Quel che più mi piaceva era la sua "pignoleria" - così la definivano gli allievi maldicenti e criticoni, com'è ovvio che fossero! - nulla sfuggiva alla sua matita rossa e blu!

Il suo modo di correggere non era mai sarcastico o "crudele": veramente in lei sentivo la volontà di aiutare e far crescere la massa di fanciulli e fanciulle che avevano avuta la buona ventura di incontrarla lungo il loro cammino scolastico.

Io non ho avuto il piacere di assistere a tutte le sue lezioni: sicuramente, però, dovevano essere molto interessanti. I ragazzi, infatti, scrivevano incessantemente. Vedevo le loro teste chine sui quaderni e le mani che si affannavano nel vano tentativo di trascrivere tutte, ma proprio tutte le parole che lei diceva! E, devo ammetterlo, mi sembrava pure che parlasse piuttosto velocemente!

L'unico caso in cui mi univo alla sacrosanta indignazione degli studenti era quando, con somma gentilezza e cortesia, affermava che "Insomma il vocabolario non è poi il Vangelo ( ah no? pensavo io), anch'esso può sbagliare...": il povero discepolo, privato di S. Rocci, non sapeva più a quale superiore potenza appellarsi e il sottoscritto si sentiva ingiustamente degradato e criticato.

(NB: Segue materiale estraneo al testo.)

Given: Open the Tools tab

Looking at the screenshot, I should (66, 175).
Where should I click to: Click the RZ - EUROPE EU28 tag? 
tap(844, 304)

Ma bastava che mi riprendesse in mano, mi spolverasse un po' ed io mi sentivo subito più importante, rivalutato!

Quando, a causa di problemi alla vista, dovette lasciarmi in disparte, non me la presi: sentivo le sue mani divenute un po' più deboli ed esitanti e percepivo il suo sguardo stanco e affaticato.

Non mi sorprese perciò la sua sofferta decisione di lasciare la scuola: la pensione non significò, però, per noi l'abbandono, anzi, è sempre un vero piacere per me, dal mio scaffale, vedere il via vai di persone, molti ex studenti, che percorrono la casa della mia amica, si siedono in salotto, gustano qualche cioccolatino e conversano con lei!

Le sue mani, sono ancora, comunque, la parte più importante della mia esistenza, sono state il filo conduttore dei miei anni, il mio contatto vitale col mondo esterno: cosa sarei senza di loro?

Sto aspettando che esse mi affidino ad altre mani, paffute, da bambina e che così la mia storia abbia un senso e continui grazie al tocco di qualcun altro... Anche se non sarà mai la stessa sensazione!